Londres: son más de 1000 los detenidos por los disturbios y se suma una quinta víctima fatal. El gobierno estudia la interrupción de las redes sociales

Como en otras revueltas populares que pusieron en jaque a distintos gobiernos (el Mundo Árabe) o hasta alcanzaron derrocar a uno, como la caída de Hosni Mubarak en Egipto, las redes sociales vuelven a estar en el ojo de la tormenta en Inglaterra, tras la ola de violencia que se desató, con saques e incendios de comercios y viviendas que comenzaron en Londres y se propagaron a otras ciudades.

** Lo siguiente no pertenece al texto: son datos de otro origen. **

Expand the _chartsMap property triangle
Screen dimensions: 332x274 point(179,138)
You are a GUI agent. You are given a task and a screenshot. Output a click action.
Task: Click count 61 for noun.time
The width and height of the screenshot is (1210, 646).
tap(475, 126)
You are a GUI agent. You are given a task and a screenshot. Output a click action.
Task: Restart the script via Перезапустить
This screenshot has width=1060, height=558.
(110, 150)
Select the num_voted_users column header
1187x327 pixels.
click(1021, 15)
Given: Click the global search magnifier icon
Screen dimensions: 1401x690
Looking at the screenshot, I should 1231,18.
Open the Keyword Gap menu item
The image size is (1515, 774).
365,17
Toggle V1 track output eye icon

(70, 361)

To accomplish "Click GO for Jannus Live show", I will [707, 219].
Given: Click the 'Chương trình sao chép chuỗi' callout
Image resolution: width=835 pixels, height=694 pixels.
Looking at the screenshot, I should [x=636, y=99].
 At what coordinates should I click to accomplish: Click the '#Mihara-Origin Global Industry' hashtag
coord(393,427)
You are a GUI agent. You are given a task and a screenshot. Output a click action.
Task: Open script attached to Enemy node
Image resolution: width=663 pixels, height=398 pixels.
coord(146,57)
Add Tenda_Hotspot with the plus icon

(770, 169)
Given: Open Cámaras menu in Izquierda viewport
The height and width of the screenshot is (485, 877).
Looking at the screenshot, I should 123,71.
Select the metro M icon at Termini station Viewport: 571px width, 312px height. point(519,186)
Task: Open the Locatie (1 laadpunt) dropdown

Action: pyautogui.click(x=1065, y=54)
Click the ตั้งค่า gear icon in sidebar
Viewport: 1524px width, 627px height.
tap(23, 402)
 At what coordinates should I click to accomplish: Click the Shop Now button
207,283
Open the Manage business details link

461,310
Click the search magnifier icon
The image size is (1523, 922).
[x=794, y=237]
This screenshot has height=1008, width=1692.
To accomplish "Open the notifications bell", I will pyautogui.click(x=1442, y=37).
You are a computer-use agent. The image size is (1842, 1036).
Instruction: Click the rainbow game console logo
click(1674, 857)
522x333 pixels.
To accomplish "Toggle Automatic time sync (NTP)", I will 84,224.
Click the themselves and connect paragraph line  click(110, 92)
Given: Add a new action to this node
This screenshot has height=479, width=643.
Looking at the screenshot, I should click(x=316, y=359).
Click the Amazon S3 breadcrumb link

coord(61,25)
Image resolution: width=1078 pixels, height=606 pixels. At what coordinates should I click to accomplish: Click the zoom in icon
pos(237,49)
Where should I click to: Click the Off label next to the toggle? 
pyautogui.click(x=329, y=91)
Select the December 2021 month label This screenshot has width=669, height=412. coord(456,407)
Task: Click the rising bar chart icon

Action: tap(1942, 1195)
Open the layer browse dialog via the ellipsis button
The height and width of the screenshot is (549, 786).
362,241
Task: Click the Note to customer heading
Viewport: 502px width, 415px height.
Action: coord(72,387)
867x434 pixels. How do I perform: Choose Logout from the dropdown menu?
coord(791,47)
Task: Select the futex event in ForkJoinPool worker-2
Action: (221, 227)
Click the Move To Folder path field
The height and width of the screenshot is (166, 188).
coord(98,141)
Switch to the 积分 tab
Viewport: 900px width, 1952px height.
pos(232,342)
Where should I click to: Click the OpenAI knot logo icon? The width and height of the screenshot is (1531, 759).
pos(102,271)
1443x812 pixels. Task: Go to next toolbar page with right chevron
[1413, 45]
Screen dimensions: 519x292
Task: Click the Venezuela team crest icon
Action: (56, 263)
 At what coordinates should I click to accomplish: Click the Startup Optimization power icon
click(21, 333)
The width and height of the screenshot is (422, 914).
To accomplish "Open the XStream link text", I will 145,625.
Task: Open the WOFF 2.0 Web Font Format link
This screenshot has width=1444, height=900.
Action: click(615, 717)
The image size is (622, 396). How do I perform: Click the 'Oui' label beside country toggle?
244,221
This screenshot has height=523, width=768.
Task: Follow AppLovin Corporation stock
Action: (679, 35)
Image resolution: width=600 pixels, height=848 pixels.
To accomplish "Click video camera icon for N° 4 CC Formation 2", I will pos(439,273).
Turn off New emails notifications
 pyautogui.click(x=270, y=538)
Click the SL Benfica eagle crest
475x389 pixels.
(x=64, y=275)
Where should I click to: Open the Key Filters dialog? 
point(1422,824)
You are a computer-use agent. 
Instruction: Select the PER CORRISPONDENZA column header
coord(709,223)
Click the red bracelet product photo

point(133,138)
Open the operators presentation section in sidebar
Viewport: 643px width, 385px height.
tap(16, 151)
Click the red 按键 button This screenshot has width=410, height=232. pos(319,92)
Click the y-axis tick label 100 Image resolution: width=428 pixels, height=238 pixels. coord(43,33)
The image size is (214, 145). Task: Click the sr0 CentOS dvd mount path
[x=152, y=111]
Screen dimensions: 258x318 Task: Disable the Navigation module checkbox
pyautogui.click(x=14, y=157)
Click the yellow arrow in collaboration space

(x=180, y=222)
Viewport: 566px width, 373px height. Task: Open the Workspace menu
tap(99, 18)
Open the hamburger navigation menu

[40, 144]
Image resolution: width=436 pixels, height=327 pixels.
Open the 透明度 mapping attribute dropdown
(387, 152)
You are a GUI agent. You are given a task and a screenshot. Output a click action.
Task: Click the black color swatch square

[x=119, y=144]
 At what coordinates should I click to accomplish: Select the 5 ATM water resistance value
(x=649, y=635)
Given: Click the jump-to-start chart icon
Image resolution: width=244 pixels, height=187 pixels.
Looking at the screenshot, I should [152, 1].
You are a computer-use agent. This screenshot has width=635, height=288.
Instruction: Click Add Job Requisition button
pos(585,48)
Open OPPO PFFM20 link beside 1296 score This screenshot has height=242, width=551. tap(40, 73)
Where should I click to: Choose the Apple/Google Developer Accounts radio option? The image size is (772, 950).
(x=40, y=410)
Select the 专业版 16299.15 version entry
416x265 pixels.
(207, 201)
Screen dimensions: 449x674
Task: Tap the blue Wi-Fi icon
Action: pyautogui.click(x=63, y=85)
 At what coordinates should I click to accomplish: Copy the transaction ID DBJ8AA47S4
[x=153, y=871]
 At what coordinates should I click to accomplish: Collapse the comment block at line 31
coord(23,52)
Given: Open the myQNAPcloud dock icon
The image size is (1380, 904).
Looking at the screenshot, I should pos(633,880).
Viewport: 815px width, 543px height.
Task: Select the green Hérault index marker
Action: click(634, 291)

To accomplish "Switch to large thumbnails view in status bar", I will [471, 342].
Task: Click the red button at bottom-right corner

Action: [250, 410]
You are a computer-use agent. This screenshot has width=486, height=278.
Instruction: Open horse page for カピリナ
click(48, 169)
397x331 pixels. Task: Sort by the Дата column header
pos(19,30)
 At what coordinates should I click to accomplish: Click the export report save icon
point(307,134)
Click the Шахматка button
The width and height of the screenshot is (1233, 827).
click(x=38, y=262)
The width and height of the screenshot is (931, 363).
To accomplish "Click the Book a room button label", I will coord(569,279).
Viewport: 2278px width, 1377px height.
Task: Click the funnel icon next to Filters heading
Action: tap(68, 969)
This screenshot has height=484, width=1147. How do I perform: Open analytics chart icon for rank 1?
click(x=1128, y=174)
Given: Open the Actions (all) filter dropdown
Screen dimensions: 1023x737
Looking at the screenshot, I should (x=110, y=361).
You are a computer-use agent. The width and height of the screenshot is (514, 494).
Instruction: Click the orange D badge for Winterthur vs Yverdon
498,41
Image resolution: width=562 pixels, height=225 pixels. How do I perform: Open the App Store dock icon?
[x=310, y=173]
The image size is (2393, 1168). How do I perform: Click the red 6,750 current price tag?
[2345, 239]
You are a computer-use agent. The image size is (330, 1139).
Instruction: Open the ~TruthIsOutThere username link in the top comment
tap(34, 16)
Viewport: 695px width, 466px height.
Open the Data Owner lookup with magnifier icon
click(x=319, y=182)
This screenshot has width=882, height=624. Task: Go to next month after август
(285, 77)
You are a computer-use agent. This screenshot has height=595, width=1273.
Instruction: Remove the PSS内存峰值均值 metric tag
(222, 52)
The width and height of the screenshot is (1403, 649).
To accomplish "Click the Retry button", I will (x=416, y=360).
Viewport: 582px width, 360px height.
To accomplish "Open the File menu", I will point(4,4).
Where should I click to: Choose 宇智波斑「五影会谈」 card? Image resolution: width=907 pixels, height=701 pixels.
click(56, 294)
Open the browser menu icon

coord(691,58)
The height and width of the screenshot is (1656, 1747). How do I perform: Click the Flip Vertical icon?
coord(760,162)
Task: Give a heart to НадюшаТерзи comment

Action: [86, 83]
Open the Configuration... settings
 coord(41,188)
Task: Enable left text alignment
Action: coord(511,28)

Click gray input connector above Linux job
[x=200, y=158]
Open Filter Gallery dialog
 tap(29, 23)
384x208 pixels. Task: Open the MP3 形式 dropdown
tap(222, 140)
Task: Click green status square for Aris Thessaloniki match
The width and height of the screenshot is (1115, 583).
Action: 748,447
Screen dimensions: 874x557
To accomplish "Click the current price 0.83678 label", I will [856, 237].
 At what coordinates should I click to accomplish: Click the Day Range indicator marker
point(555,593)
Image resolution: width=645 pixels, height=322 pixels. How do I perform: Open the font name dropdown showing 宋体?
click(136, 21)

Luego de los masivos y feroces disturbios, el Gobierno inglés evalúa, por un lado, impedir el acceso tanto a Twitter como Facebook si se planean actos de violencia, mientras al mismo tiempo, Scotland Yard instó a los ciudadanos a ayudar con “la cacería” de agitadores y que utilicen las redes sociales para acelerar las denuncias.

David Cameron confirmó que el gobierno considera impedirle a aquellos responsables de los recientes disturbios e incidentes utilizar sitios de redes sociales, ya que, consideró, que muchos de los hechos ocurridos en los últimos días “fueron coordinados a través del Internet y teléfonos celulares”.

“Estamos trabajando con la Policía, los servicios de Inteligencia y el sector (de comunicación) para evaluar si es correcto impedir que se utilice comunicación vía estos sitios web y otros servicios, si se tiene conocimiento que están planeando violencia, disturbios y criminalidad”, subrayó el mandatario.

Por su parte, la Policía utilizó el sitio de fotos flikr para publicar unas 25 imágenes de jóvenes que saqueaban comercios y quemaban vehículos en la capital. Uno de los proyectos individuales, llamado “Cazar al saqueador”, fue creado por un británico que lanzó un blog en el que publica fotos de jóvenes que participaron de los hechos de violencia, las cuales son luego analizadas por las autoridades para realizar detenciones.

Además, muchos británicos utilizaron las redes sociales por Internet como Twitter, Facebook y Bebo, para denunciar y exponer a aquellos que participaron de los disturbios, al publicar fotos de encapuchados o videos de jóvenes enmascarados incendiando comercios.

Muchos de los incidentes, que comenzaron en Londres pero que se propagaron a otros sitios del país, fueron capturados por las cámaras de teléfonos celulares, grabadores de video o cámaras de seguridad de circuito cerrado (CCTV), y las imágenes rápidamente fueron publicadas en la red.